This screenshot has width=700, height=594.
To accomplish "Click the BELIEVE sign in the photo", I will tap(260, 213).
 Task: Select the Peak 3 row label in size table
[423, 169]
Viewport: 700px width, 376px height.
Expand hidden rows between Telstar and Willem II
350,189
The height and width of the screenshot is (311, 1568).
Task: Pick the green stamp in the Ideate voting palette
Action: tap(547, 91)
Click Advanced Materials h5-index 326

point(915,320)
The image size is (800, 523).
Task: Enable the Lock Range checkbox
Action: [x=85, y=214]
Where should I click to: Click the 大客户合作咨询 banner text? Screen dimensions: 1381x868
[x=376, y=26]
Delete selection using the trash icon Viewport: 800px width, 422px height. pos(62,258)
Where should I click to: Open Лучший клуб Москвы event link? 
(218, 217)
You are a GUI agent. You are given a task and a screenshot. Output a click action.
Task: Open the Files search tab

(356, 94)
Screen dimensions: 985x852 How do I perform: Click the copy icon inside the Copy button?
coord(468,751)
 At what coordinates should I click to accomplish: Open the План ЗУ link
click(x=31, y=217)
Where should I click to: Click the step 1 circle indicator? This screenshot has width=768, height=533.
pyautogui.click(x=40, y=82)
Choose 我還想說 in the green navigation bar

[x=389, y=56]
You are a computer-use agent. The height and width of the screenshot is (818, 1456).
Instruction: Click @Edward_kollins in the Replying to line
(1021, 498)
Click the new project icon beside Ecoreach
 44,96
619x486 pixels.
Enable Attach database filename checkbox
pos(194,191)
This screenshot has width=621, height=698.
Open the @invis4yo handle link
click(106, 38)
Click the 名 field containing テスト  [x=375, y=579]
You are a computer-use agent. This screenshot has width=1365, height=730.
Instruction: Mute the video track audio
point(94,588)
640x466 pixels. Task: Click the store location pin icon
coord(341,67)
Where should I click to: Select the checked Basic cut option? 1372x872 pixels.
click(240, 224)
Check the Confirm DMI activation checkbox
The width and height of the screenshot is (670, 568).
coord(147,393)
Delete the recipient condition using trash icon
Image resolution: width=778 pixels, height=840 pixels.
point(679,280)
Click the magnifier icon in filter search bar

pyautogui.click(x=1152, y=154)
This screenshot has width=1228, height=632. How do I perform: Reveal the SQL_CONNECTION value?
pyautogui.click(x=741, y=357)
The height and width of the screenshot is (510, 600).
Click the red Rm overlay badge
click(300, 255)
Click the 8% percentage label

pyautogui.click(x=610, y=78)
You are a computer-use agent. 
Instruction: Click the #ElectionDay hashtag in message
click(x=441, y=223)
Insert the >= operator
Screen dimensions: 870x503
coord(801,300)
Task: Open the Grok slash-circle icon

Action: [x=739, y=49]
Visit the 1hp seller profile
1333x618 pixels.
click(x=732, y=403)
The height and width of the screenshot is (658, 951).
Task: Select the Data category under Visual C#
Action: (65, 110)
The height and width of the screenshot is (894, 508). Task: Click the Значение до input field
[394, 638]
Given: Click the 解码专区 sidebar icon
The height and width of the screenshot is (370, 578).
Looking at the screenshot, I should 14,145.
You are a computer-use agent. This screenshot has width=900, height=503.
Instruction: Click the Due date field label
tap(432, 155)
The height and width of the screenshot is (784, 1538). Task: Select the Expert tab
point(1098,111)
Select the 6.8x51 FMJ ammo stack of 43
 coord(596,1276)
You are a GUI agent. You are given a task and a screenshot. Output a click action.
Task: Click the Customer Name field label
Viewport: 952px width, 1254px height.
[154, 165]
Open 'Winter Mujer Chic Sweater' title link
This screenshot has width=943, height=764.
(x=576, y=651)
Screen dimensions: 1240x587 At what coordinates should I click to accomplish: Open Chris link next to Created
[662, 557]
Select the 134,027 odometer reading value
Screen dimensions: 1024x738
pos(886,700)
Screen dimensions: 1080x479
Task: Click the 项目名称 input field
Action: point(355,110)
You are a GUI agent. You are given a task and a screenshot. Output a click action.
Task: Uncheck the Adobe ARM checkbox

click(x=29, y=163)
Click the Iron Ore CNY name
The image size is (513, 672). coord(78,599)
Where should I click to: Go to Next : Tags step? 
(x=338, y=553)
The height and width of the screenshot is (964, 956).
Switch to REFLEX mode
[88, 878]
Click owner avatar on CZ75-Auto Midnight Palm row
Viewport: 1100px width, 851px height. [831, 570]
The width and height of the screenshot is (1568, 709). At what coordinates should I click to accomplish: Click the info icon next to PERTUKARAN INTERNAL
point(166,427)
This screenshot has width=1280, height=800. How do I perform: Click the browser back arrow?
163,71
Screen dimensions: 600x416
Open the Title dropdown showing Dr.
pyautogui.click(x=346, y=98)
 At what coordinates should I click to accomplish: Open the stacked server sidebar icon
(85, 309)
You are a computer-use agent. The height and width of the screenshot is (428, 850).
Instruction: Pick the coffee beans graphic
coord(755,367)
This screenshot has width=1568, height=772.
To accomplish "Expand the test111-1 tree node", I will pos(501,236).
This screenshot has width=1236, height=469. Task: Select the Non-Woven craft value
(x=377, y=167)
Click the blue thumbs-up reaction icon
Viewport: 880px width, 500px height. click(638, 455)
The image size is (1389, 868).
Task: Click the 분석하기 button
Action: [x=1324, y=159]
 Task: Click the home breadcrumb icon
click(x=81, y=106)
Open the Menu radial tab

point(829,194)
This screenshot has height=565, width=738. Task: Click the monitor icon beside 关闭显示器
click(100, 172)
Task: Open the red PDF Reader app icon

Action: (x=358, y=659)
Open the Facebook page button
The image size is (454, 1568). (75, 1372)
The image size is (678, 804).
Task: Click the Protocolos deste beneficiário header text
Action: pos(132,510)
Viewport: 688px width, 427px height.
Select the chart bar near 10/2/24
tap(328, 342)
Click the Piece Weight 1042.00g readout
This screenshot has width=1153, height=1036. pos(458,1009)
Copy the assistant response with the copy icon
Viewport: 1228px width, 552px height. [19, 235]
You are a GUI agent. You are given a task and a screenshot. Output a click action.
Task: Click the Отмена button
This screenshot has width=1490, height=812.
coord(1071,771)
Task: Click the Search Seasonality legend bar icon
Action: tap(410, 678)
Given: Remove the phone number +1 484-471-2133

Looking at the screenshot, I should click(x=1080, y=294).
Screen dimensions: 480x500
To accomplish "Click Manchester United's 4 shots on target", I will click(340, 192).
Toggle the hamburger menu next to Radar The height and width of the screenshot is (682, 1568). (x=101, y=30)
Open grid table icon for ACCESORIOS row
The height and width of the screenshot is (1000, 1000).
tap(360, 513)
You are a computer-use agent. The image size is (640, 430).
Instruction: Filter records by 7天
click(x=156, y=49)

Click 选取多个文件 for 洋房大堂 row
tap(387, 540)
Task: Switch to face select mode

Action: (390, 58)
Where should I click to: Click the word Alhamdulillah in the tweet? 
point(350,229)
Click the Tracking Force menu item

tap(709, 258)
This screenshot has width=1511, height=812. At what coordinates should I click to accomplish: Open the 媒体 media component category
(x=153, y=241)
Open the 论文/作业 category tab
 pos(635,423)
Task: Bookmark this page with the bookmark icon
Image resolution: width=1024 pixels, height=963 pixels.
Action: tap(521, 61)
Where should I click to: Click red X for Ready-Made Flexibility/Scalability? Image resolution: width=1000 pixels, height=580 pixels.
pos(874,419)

---

*Work task:* Retype every record above exactly as it stands.

*Task output:*
This screenshot has width=700, height=594.
To accomplish "Click the BELIEVE sign in the photo", I will tap(260, 213).
 Task: Select the Peak 3 row label in size table
[423, 169]
Viewport: 700px width, 376px height.
Expand hidden rows between Telstar and Willem II
350,189
The height and width of the screenshot is (311, 1568).
Task: Pick the green stamp in the Ideate voting palette
Action: tap(547, 91)
Click Advanced Materials h5-index 326

point(915,320)
The image size is (800, 523).
Task: Enable the Lock Range checkbox
Action: [x=85, y=214]
Where should I click to: Click the 大客户合作咨询 banner text? Screen dimensions: 1381x868
[x=376, y=26]
Delete selection using the trash icon Viewport: 800px width, 422px height. pos(62,258)
Where should I click to: Open Лучший клуб Москвы event link? 
(218, 217)
You are a GUI agent. You are given a task and a screenshot. Output a click action.
Task: Open the Files search tab

(356, 94)
Screen dimensions: 985x852 How do I perform: Click the copy icon inside the Copy button?
coord(468,751)
 At what coordinates should I click to accomplish: Open the План ЗУ link
click(x=31, y=217)
Where should I click to: Click the step 1 circle indicator? This screenshot has width=768, height=533.
pyautogui.click(x=40, y=82)
Choose 我還想說 in the green navigation bar

[x=389, y=56]
You are a computer-use agent. The height and width of the screenshot is (818, 1456).
Instruction: Click @Edward_kollins in the Replying to line
(1021, 498)
Click the new project icon beside Ecoreach
 44,96
619x486 pixels.
Enable Attach database filename checkbox
pos(194,191)
This screenshot has width=621, height=698.
Open the @invis4yo handle link
click(106, 38)
Click the 名 field containing テスト  [x=375, y=579]
You are a computer-use agent. This screenshot has width=1365, height=730.
Instruction: Mute the video track audio
point(94,588)
640x466 pixels. Task: Click the store location pin icon
coord(341,67)
Where should I click to: Select the checked Basic cut option? 1372x872 pixels.
click(240, 224)
Check the Confirm DMI activation checkbox
The width and height of the screenshot is (670, 568).
coord(147,393)
Delete the recipient condition using trash icon
Image resolution: width=778 pixels, height=840 pixels.
point(679,280)
Click the magnifier icon in filter search bar

pyautogui.click(x=1152, y=154)
This screenshot has width=1228, height=632. How do I perform: Reveal the SQL_CONNECTION value?
pyautogui.click(x=741, y=357)
The height and width of the screenshot is (510, 600).
Click the red Rm overlay badge
click(300, 255)
Click the 8% percentage label

pyautogui.click(x=610, y=78)
You are a computer-use agent. 
Instruction: Click the #ElectionDay hashtag in message
click(x=441, y=223)
Insert the >= operator
Screen dimensions: 870x503
coord(801,300)
Task: Open the Grok slash-circle icon

Action: [x=739, y=49]
Visit the 1hp seller profile
1333x618 pixels.
click(x=732, y=403)
The height and width of the screenshot is (658, 951).
Task: Select the Data category under Visual C#
Action: (65, 110)
The height and width of the screenshot is (894, 508). Task: Click the Значение до input field
[394, 638]
Given: Click the 解码专区 sidebar icon
The height and width of the screenshot is (370, 578).
Looking at the screenshot, I should 14,145.
You are a computer-use agent. This screenshot has width=900, height=503.
Instruction: Click the Due date field label
tap(432, 155)
The height and width of the screenshot is (784, 1538). Task: Select the Expert tab
point(1098,111)
Select the 6.8x51 FMJ ammo stack of 43
 coord(596,1276)
You are a GUI agent. You are given a task and a screenshot. Output a click action.
Task: Click the Customer Name field label
Viewport: 952px width, 1254px height.
[154, 165]
Open 'Winter Mujer Chic Sweater' title link
This screenshot has width=943, height=764.
(x=576, y=651)
Screen dimensions: 1240x587 At what coordinates should I click to accomplish: Open Chris link next to Created
[662, 557]
Select the 134,027 odometer reading value
Screen dimensions: 1024x738
pos(886,700)
Screen dimensions: 1080x479
Task: Click the 项目名称 input field
Action: point(355,110)
You are a GUI agent. You are given a task and a screenshot. Output a click action.
Task: Uncheck the Adobe ARM checkbox

click(x=29, y=163)
Click the Iron Ore CNY name
The image size is (513, 672). coord(78,599)
Where should I click to: Go to Next : Tags step? 
(x=338, y=553)
The height and width of the screenshot is (964, 956).
Switch to REFLEX mode
[88, 878]
Click owner avatar on CZ75-Auto Midnight Palm row
Viewport: 1100px width, 851px height. [831, 570]
The width and height of the screenshot is (1568, 709). At what coordinates should I click to accomplish: Click the info icon next to PERTUKARAN INTERNAL
point(166,427)
This screenshot has width=1280, height=800. How do I perform: Click the browser back arrow?
163,71
Screen dimensions: 600x416
Open the Title dropdown showing Dr.
pyautogui.click(x=346, y=98)
 At what coordinates should I click to accomplish: Open the stacked server sidebar icon
(85, 309)
You are a computer-use agent. The height and width of the screenshot is (428, 850).
Instruction: Pick the coffee beans graphic
coord(755,367)
This screenshot has width=1568, height=772.
To accomplish "Expand the test111-1 tree node", I will pos(501,236).
This screenshot has width=1236, height=469. Task: Select the Non-Woven craft value
(x=377, y=167)
Click the blue thumbs-up reaction icon
Viewport: 880px width, 500px height. click(638, 455)
The image size is (1389, 868).
Task: Click the 분석하기 button
Action: [x=1324, y=159]
 Task: Click the home breadcrumb icon
click(x=81, y=106)
Open the Menu radial tab

point(829,194)
This screenshot has height=565, width=738. Task: Click the monitor icon beside 关闭显示器
click(100, 172)
Task: Open the red PDF Reader app icon

Action: (x=358, y=659)
Open the Facebook page button
The image size is (454, 1568). (75, 1372)
The image size is (678, 804).
Task: Click the Protocolos deste beneficiário header text
Action: pos(132,510)
Viewport: 688px width, 427px height.
Select the chart bar near 10/2/24
tap(328, 342)
Click the Piece Weight 1042.00g readout
This screenshot has width=1153, height=1036. pos(458,1009)
Copy the assistant response with the copy icon
Viewport: 1228px width, 552px height. [19, 235]
You are a GUI agent. You are given a task and a screenshot. Output a click action.
Task: Click the Отмена button
This screenshot has width=1490, height=812.
coord(1071,771)
Task: Click the Search Seasonality legend bar icon
Action: tap(410, 678)
Given: Remove the phone number +1 484-471-2133

Looking at the screenshot, I should click(x=1080, y=294).
Screen dimensions: 480x500
To accomplish "Click Manchester United's 4 shots on target", I will click(340, 192).
Toggle the hamburger menu next to Radar The height and width of the screenshot is (682, 1568). (x=101, y=30)
Open grid table icon for ACCESORIOS row
The height and width of the screenshot is (1000, 1000).
tap(360, 513)
You are a computer-use agent. The image size is (640, 430).
Instruction: Filter records by 7天
click(x=156, y=49)

Click 选取多个文件 for 洋房大堂 row
tap(387, 540)
Task: Switch to face select mode

Action: (390, 58)
Where should I click to: Click the word Alhamdulillah in the tweet? 
point(350,229)
Click the Tracking Force menu item

tap(709, 258)
This screenshot has width=1511, height=812. At what coordinates should I click to accomplish: Open the 媒体 media component category
(x=153, y=241)
Open the 论文/作业 category tab
 pos(635,423)
Task: Bookmark this page with the bookmark icon
Image resolution: width=1024 pixels, height=963 pixels.
Action: tap(521, 61)
Where should I click to: Click red X for Ready-Made Flexibility/Scalability? Image resolution: width=1000 pixels, height=580 pixels.
pos(874,419)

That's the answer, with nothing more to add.